Endpoint Protection Small Business Edition

I've noticed lately that SEP SBE 12.0 is not sending me any emails as it has been doing for the past year.  I've got it configured to email various SEP reports at regular intevals.  This is for a client of mine - I have this setup done on other clients and am receivin their emails. 

I'm wondering how to troubleshoot this. 

I've verified there is no spam filtering on the clients end nor mine that is blocking anything.  I've double-checked that the email address/password haven't changed, and re-entered them anyway just in case.  Their server is Windows Server 2003 R2.  I have been working mostly with 2008 lately so I can't remember, but is the windows SMTP service supposed to be on a box wth SEP SBE 12.0?  I'm guessing not since it was working before, and I have exclusive access to the server so I knowI didn't remove it (if it's required). 

There was a problem with the built-in Apache server (httpd.exe) a while ago, perhaps around when this problem began, but I have no idea if that has anything to do with anything.  I use the local console for SPC, not the web-based one but in either case I don't know if those httpd errors are still occured, nor if it matters at all.

FWIW, if I go to Monitors > Logs and review the System and Server activity logs, all seems ok but then again I'm not sure what I should be looking for. 

Can anybody make any suggestions? Inside SEP or on the server?  Thank you.

Hi,

As per your comment "There was a problem with the built-in Apache server (httpd.exe) a while ago, perhaps around when this problem began, but I have no idea if that has anything to do with anything."

If possible could you please explain exact problem about Apache server & is that resolved ?

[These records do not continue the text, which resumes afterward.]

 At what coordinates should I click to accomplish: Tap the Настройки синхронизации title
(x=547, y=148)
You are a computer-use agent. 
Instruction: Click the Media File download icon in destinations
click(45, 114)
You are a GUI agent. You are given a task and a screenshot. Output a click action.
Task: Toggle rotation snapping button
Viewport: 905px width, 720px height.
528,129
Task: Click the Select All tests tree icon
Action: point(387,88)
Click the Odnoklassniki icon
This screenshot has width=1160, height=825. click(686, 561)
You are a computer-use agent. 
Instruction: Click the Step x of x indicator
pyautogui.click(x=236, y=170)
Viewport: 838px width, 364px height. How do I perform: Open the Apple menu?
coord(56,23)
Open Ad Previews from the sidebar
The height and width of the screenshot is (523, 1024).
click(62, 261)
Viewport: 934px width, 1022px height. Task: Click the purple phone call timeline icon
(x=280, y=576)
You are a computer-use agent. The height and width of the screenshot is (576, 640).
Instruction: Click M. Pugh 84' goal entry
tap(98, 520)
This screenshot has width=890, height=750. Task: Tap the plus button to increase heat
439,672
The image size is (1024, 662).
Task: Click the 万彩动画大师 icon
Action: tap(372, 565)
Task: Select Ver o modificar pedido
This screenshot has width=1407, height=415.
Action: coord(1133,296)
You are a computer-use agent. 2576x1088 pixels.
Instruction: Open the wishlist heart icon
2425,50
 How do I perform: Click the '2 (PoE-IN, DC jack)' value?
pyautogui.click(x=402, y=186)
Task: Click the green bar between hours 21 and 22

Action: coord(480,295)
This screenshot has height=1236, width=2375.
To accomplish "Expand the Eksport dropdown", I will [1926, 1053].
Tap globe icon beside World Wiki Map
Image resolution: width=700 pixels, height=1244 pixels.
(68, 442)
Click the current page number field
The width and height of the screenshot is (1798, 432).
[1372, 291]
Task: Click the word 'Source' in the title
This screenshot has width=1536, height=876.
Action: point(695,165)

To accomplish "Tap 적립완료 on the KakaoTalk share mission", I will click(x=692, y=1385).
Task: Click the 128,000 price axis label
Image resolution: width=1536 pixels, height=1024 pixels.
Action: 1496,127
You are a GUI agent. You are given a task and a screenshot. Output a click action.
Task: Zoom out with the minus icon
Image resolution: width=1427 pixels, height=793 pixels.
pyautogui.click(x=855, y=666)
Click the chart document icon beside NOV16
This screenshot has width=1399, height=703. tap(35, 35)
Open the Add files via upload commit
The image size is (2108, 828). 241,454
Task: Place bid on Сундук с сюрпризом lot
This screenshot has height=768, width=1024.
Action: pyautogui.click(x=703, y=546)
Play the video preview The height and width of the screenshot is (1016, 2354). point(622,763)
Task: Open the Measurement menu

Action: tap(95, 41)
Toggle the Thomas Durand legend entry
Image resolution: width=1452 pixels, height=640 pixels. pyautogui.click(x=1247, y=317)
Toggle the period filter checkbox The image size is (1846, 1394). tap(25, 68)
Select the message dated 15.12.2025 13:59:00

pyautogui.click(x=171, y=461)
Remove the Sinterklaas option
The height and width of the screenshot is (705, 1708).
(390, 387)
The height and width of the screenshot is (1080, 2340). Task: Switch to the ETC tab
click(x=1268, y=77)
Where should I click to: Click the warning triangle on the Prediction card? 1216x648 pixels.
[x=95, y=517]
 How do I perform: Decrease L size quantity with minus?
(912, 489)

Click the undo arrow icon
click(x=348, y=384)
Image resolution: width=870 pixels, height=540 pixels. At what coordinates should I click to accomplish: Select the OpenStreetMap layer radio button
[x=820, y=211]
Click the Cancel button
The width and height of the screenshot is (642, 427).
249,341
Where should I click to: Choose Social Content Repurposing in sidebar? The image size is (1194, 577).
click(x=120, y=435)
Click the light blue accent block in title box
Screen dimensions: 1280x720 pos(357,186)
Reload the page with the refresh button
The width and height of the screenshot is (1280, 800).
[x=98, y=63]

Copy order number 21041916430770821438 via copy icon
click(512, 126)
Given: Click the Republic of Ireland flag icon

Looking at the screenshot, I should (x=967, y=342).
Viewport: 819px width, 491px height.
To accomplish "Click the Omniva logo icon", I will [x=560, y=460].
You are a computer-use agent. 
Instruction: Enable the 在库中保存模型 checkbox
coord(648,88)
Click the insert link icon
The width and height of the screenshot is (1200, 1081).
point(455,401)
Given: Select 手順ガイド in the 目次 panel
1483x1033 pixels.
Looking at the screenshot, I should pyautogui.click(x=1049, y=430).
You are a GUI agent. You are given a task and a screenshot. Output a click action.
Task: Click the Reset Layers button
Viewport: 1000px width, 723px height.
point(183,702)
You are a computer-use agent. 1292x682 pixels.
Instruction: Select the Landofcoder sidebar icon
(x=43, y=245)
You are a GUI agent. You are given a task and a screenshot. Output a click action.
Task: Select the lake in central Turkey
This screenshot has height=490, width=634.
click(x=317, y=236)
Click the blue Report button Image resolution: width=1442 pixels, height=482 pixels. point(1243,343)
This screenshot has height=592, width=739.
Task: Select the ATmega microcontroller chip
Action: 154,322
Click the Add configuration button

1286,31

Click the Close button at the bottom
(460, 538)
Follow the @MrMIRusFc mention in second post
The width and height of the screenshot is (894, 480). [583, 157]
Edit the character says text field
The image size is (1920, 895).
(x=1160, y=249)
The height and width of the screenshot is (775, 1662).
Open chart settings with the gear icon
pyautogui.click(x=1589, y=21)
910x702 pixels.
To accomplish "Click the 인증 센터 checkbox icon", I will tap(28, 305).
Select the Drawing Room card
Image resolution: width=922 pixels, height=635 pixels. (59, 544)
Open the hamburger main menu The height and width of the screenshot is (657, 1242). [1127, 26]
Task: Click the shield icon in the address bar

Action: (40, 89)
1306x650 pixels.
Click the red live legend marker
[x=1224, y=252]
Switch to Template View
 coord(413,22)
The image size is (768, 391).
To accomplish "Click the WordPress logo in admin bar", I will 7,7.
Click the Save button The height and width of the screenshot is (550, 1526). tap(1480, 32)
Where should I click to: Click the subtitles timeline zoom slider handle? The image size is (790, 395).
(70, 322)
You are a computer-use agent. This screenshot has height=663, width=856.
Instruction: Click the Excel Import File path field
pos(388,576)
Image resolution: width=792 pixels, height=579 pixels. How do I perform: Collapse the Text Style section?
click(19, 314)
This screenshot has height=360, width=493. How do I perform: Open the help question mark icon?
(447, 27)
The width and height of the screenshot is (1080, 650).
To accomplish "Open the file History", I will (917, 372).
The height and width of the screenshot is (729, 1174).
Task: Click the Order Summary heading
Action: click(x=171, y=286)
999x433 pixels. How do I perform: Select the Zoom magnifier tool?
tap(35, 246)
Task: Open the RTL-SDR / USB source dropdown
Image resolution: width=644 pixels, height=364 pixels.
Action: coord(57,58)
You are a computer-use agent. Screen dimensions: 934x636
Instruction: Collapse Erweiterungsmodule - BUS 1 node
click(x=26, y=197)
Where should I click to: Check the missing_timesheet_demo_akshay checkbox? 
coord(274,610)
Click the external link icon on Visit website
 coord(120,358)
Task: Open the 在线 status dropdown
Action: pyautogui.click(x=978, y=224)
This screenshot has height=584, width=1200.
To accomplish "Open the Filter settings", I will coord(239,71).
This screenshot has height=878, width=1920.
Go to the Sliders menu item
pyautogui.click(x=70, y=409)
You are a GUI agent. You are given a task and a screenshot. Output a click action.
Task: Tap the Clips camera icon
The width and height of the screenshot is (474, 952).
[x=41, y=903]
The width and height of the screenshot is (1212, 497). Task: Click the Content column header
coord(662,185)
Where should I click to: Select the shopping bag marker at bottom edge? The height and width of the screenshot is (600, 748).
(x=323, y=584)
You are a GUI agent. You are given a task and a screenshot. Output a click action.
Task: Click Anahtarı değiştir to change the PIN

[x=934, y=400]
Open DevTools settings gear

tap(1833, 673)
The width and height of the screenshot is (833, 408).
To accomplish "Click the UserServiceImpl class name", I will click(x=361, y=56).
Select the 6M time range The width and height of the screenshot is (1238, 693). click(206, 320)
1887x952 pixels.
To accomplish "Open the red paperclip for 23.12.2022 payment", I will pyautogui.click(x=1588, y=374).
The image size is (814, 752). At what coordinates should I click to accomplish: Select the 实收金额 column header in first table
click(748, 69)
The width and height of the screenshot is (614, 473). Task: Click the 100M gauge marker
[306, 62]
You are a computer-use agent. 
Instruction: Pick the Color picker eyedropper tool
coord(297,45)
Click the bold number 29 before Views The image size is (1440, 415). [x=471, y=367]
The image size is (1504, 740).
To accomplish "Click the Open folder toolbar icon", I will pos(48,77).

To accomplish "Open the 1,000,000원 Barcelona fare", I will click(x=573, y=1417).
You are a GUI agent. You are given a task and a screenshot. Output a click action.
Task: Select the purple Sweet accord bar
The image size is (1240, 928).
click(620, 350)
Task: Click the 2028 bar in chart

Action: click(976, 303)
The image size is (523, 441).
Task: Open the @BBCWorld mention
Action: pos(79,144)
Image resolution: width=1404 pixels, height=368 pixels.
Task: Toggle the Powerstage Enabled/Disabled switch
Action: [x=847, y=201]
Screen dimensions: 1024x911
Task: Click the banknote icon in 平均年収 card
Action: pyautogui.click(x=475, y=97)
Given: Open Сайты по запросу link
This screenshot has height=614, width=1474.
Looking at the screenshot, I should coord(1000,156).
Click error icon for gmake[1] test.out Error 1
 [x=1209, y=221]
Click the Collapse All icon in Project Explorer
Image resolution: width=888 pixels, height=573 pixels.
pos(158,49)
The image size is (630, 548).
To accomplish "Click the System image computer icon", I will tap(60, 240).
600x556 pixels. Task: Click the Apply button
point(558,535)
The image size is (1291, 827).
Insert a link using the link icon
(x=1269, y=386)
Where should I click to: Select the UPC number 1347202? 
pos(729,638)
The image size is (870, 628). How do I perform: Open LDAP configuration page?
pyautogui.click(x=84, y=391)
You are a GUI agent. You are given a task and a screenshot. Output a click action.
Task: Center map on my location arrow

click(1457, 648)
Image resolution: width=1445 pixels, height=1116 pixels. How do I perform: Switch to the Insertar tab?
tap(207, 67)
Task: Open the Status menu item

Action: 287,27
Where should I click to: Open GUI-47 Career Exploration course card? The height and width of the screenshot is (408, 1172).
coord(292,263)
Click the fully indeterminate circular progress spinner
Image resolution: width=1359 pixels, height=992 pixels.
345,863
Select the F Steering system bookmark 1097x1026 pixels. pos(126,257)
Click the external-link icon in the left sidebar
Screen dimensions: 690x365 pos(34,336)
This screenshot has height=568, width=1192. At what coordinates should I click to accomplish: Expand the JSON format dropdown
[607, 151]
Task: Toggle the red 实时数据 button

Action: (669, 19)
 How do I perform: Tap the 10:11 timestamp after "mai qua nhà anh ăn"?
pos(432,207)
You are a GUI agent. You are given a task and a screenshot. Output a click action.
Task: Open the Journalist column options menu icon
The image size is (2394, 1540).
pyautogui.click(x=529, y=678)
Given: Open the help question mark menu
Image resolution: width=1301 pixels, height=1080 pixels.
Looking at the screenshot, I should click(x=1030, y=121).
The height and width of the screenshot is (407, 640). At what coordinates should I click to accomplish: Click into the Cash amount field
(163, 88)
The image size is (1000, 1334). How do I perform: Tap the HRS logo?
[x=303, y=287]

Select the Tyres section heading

You can try to repair Symantec Protection Center through add/remove programs.

Determine if authentication is set correctly for the connection to the SMTP server
1.Log in to the SEPM

2.From the Admin tab -> Servers -> Server name -> Edit server properties -> Mail server tab

3.Click on the "Help" button and input the name as "User@domain-name.com"(As an example.). The name used has to be a valid user name that belongs to the domain.


Advanced logging for the SEPM console can be enabled by:
Stop the Symantec Endpoint Protection Manager service
Add the line scm.log.loglevel=FINEST and scm.mail.troubleshoot=1 to the bottom of the file:

C:\Program Files\Symantec\Symantec Endpoint Protection Manager\tomcat\etc\conf.properties
Restart the Symantec Endpoint Protection Manager service


Once logging is enabled, search this log for the email address the notification should have go to:

C:\Program Files\Symantec\Symantec protection Center\tomcat\logs\SecurityNotifyTask.log

-or-

C:\Program Files\Symantec\Symantec Protection Center\tomcat\logs\catalina.out

Here's an example of a log:


2009-04-15 09:57:40.125 FINE: doMail --> mail to: test@testmail.com
2009-04-15 09:57:40.453 FINE: Borrow connection from pool.
2009-04-15 09:57:40.500 FINE: Return connection to pool.
2009-04-15 09:57:40.781 FINE: updateLastRun: m_ts_currentRun: 1239814659968
2009-04-15 09:57:40.781 FINE: updateLastRun: m_sNotagIdx: E4B57451FB49480E68D7340BE4CB168A
2009-04-15 09:57:40.781 FINE: logout Tomcat

This log indicates that SEPM has sent an email...in this example to test@testmail.com...with the above information. If the issue persists, or you see "Email sending failed" error messages in the SEPM, use Wireshark to ensure that the traffic is passing correctly from the SEPM to the mail server.

Another thing you can check to see see is if the email server is rejecting it, that would show in the email servers logs.